International Journal of Digital Curation (Aug 2024)
Artificial Intelligence Assisted Curation of Population Groups in Biomedical Literature
Abstract
Curation of the growing body of published biomedical research is of great importance to both the synthesis of contemporary science and the archiving of historical biomedical literature. Each of these tasks has become increasingly challenging given the expansion of journal titles, preprint repositories and electronic databases. Added to this challenge is the need for curation of biomedical literature across population groups to better capture study populations for improved understanding of the generalizability of findings. To address this, our study aims to explore the use of generative artificial intelligence (AI) in the form of large language models (LLMs) such as GPT-4 as an AI curation assistant for the task of curating biomedical literature for population groups. We conducted a series of experiments which qualitatively and quantitatively evaluate the performance of OpenAI’s GPT-4 in curating population information from biomedical literature. Using OpenAI’s GPT-4 and curation instructions, executed through prompts, we evaluate the ability of GPT-4 to classify study ‘populations’, ‘continents’ and ‘countries’ from a previously curated dataset of public health COVID-19 studies. Using three different experimental approaches, we examined performance by: A) evaluation of accuracy (concordance with human curation) using both exact and approximate string matches within a single experimental approach; B) evaluation of accuracy across experimental approaches; and C) conducting a qualitative phenomenology analysis to describe and classify the nature of difference between human curation and GPT curation.

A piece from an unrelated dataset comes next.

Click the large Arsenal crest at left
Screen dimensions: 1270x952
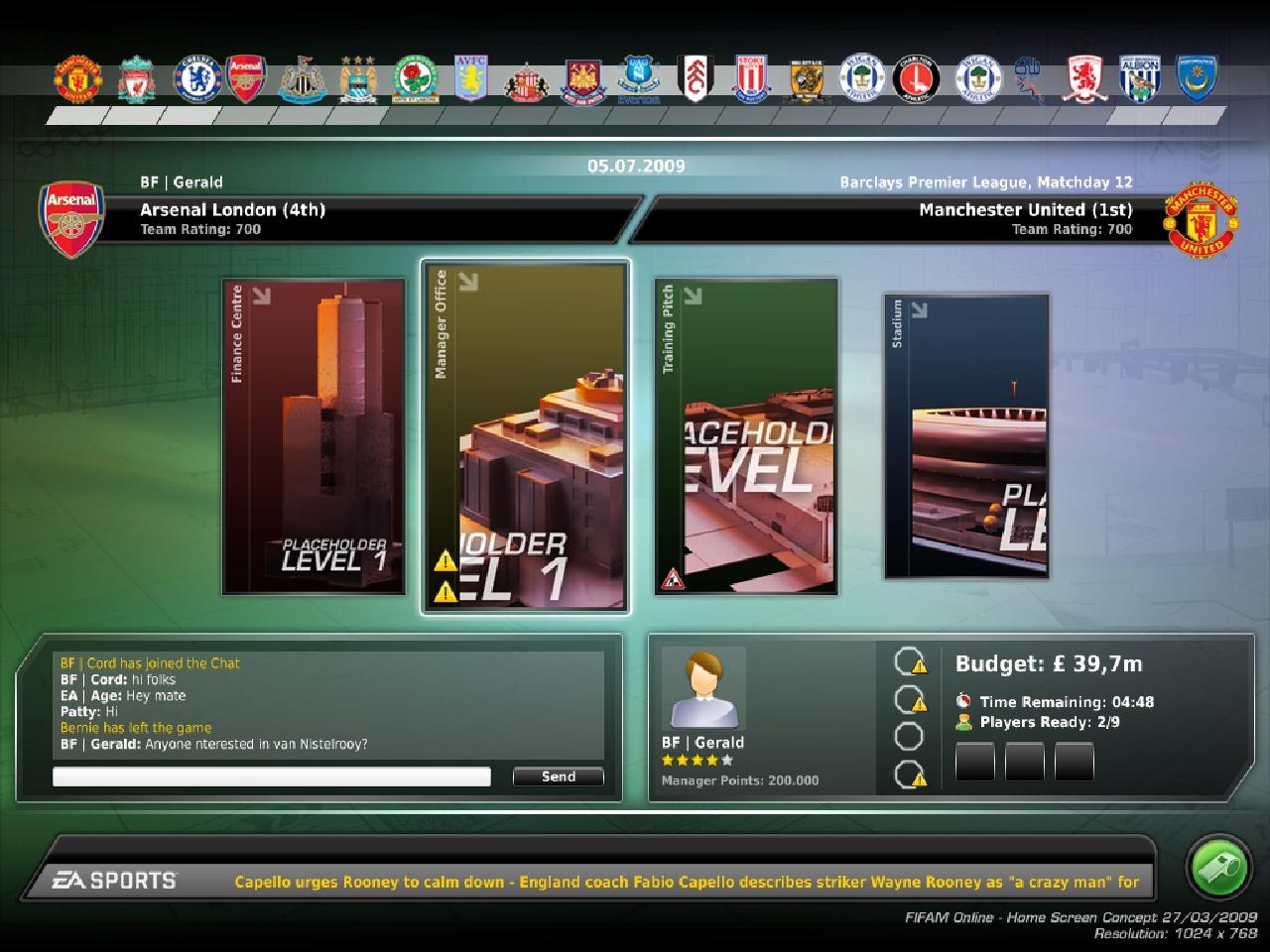coord(71,218)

Our study shows that GPT-4 has the potential to provide assistance in the curation of population groups in biomedical literature. Additionally, phenomenology provided key information for prompt design that further improved the LLM’s performance in these tasks. Future research should aim to improve prompt design, as well as explore other generative AI models to improve curation performance. An increased understanding of the populations included in research studies is critical for the interpretation of findings, and we believe this study provides keen insight on the potential to increase the scalability of population curation in biomedical studies.